_INPUT_:
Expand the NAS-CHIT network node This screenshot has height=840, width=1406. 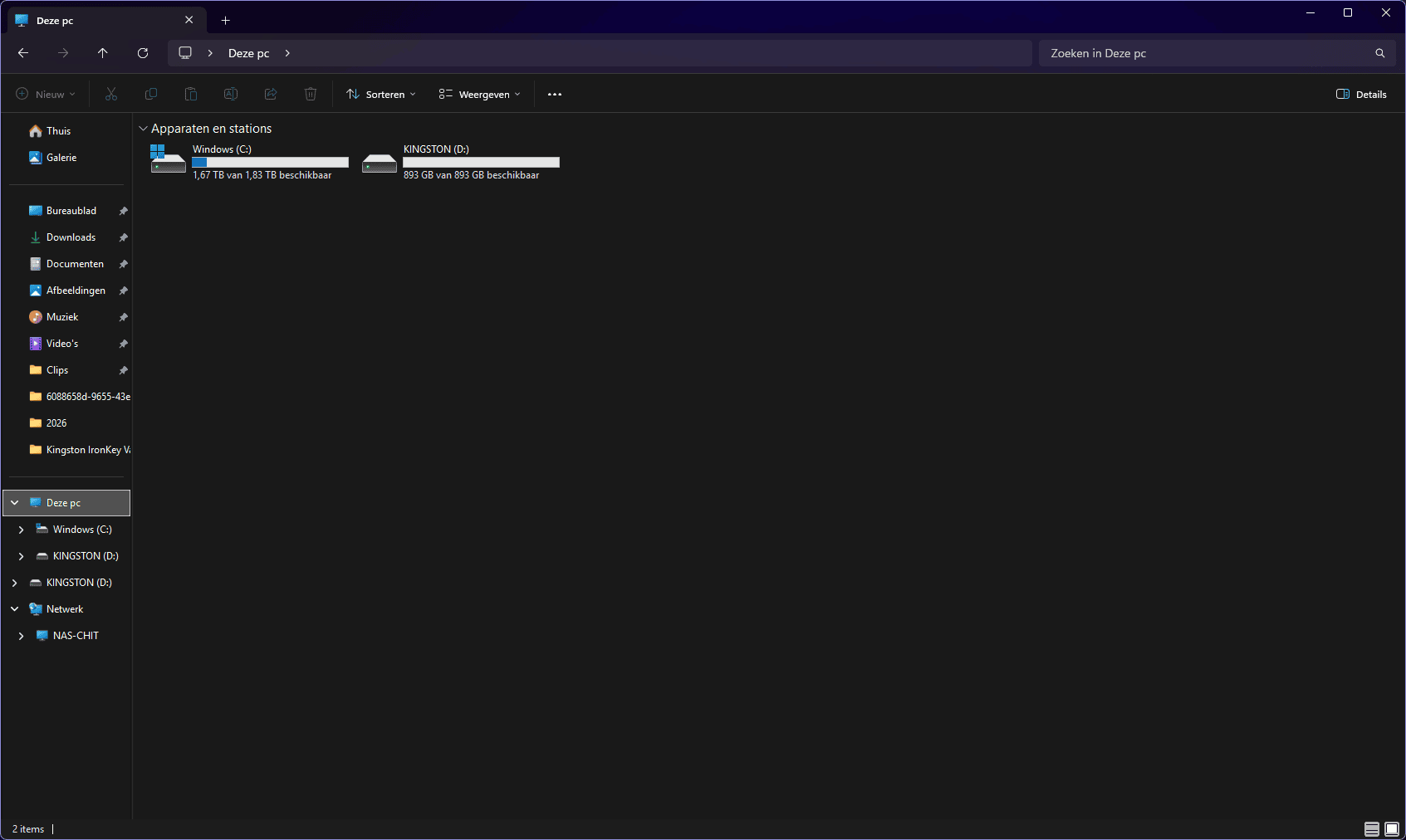(x=21, y=636)
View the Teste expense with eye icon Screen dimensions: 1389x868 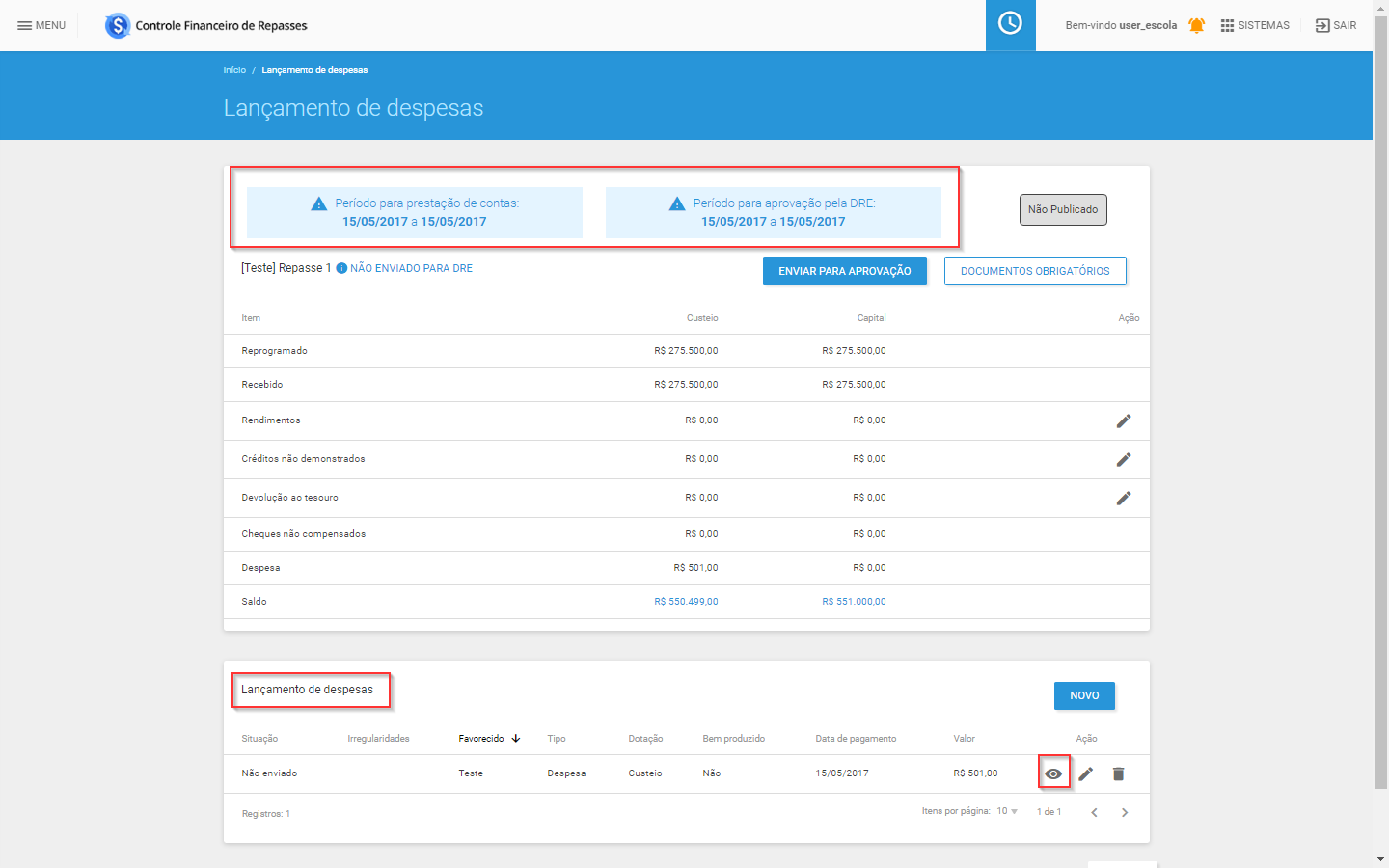[x=1053, y=773]
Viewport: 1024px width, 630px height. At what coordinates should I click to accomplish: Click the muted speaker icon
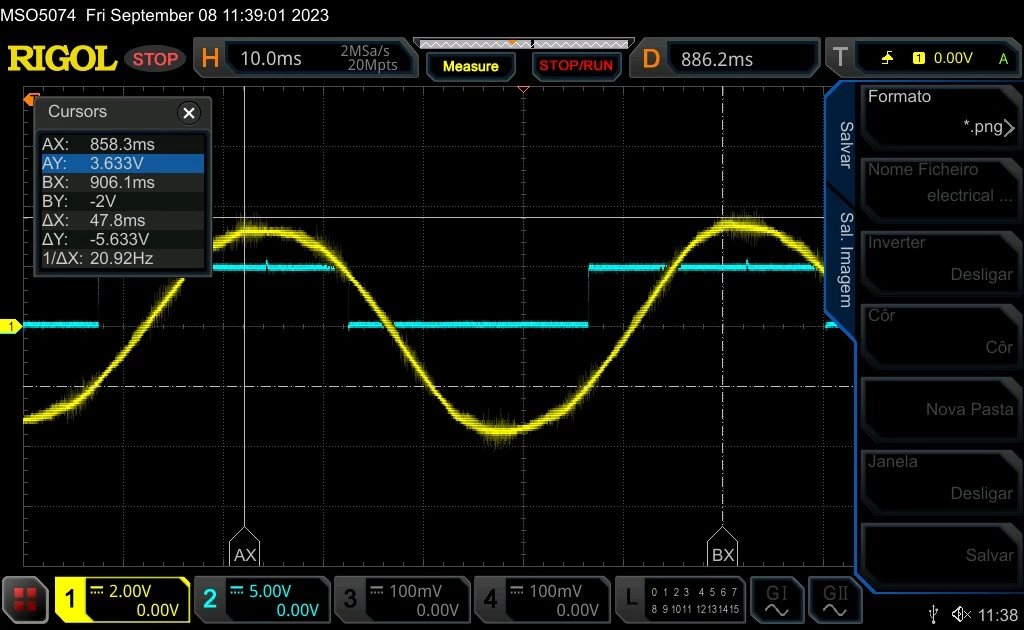[961, 614]
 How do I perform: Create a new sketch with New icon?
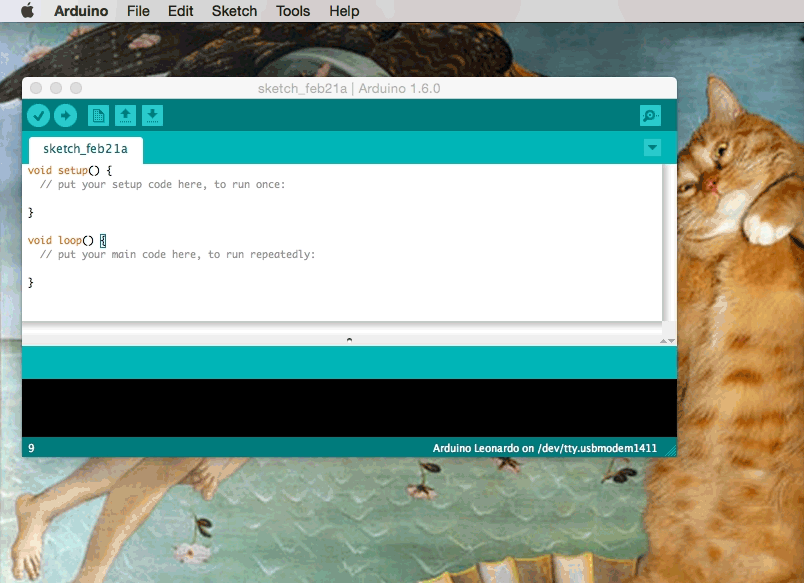coord(98,116)
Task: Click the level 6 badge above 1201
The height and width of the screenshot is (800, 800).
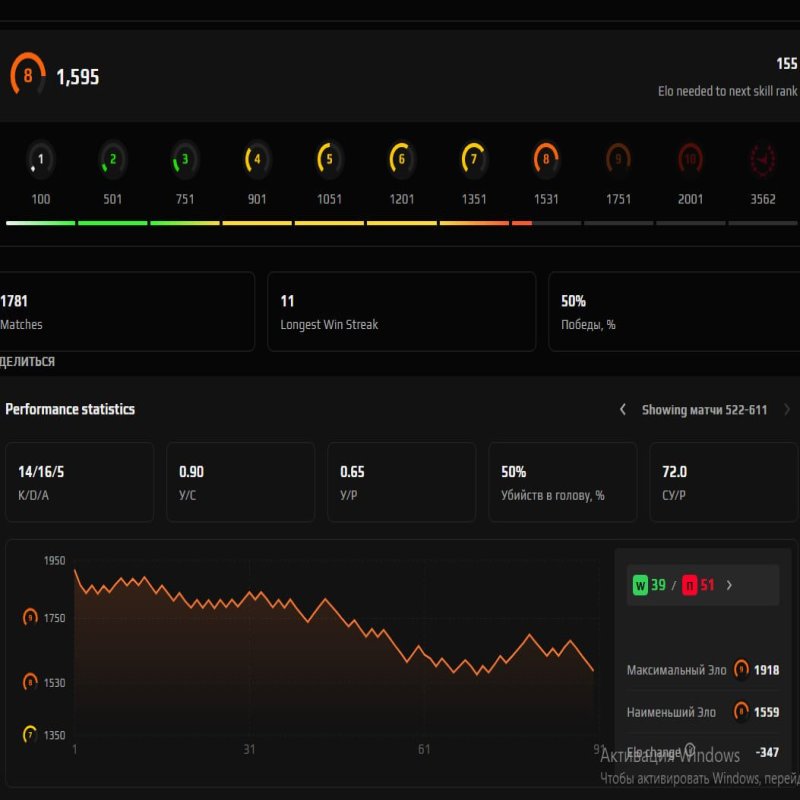Action: pyautogui.click(x=401, y=158)
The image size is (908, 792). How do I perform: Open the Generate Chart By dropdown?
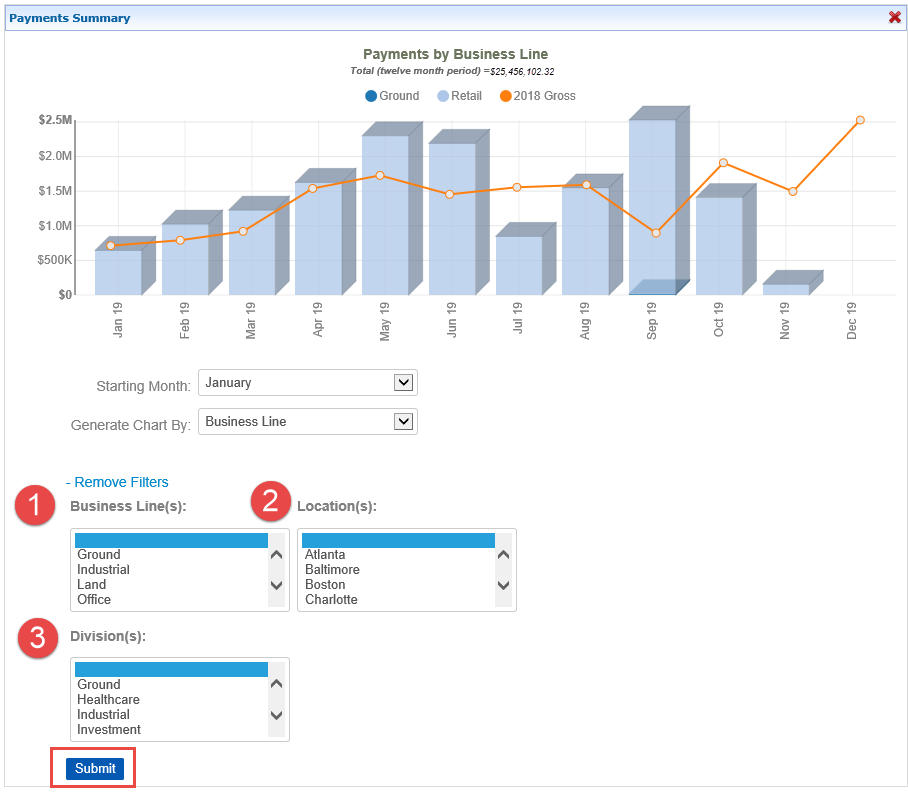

_EXERCISE REQUIREMENTS_:
Your reply should hold only the lines from the one that contains "How do I perform: Create" through the last line of the records above, exact and complete, and no pictures.

_ANSWER FOR THE TASK_:
 How do I perform: Create a new sketch with New icon?
coord(98,116)
Task: Click the level 6 badge above 1201
The height and width of the screenshot is (800, 800).
Action: pyautogui.click(x=401, y=158)
The image size is (908, 792). How do I perform: Open the Generate Chart By dropdown?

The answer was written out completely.